- Tree Pruning is performed in order to remove anomalies in training data due to noise or outliers.
- The pruned trees are smaller and less complex.
- Pruning is a technique in machine learning that reduces the size of decision trees by removing sections of the tree that provide little power to classify instances.
- The dual goal of pruning is reduced complexity of the final classifier as well as better predictive accuracy by the reduction of overfitting and removal of sections of a classifier that may be based on noisy or erroneous data.
- One of the questions that arise in a decision tree algorithm is the optimal size of the final tree.
- A tree that is too large risks overfitting the training data and poorly generalizing to new samples.
- A small tree might not capture important structural information about the sample space.
- It is hard to tell when a tree algorithm should stop because it is impossible to tell if the addition of a single extra node will dramatically decrease error.

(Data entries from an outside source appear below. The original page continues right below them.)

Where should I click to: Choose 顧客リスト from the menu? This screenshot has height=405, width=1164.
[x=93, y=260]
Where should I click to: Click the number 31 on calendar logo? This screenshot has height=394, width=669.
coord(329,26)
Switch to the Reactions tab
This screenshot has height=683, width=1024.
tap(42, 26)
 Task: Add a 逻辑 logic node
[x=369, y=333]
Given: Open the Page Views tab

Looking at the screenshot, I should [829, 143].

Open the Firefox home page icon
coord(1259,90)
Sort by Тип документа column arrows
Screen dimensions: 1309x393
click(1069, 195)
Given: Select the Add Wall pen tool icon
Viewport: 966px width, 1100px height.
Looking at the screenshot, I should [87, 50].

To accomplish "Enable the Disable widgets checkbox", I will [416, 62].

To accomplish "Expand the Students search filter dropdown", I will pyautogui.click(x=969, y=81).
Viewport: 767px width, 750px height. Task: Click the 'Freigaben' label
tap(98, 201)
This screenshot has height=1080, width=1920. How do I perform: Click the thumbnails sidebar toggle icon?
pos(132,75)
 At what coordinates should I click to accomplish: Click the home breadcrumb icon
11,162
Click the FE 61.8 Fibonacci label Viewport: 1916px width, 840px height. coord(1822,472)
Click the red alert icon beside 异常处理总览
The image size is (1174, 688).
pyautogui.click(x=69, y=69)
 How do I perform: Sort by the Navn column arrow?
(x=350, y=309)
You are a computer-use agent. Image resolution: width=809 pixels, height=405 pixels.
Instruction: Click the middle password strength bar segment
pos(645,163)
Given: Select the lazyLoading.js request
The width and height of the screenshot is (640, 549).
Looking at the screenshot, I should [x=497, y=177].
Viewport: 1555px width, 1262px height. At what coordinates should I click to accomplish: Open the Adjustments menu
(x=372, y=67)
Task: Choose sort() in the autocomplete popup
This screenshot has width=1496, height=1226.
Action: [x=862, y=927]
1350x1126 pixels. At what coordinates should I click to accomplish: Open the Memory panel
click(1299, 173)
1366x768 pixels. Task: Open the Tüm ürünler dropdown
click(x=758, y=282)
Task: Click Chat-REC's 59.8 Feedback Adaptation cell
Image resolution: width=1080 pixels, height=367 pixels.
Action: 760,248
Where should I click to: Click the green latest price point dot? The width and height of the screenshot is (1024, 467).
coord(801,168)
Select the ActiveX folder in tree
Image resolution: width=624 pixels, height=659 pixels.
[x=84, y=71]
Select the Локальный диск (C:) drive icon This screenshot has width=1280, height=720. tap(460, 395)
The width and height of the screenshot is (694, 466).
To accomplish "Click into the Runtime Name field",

- A common strategy is to grow the tree until each node contains a small number of instances then use pruning to remove nodes that do not provide additional information.
- Pruning should reduce the size of a learning tree without reducing predictive accuracy as measured by a test set or using cross-validation.
- There are many techniques for tree pruning that differ in the measurement that is used to optimize performance.
Tree pruning approaches
- Prepruning - The tree is pruned by halting its construction early.
- Postpruning - This approach removes subtree form fully grown tree.
Pre-pruning
- Based on statistical significance test.
- Stop growing the tree when there is no statistically significant association between any attribute and the class at a particular node
- Most popular test: chi-squared test
- ID3 used chi-squared test in addition to information gain.
- Only statistically significant attributes were allowed to be selected by information gain procedure.
- Pre-pruning may stop the growth process prematurely: early stopping
- Pre-pruning faster than post-pruning
Post-pruning
- First, build full tree then, prune it.
- Fully-grown tree shows all attribute interactions
- Problem: some subtrees might be due to chance effects
- Two pruning operations:
- Subtree replacement
- Subtree raising
Possible strategies:
-
- error estimation
- significance testing
- MDL principle
- Subtree replacement selects a subtree and replaces it with a single leaf.
- Subtree raising selects a subtree and replaces it with the child one ie, a "sub-subtree" replaces its parent)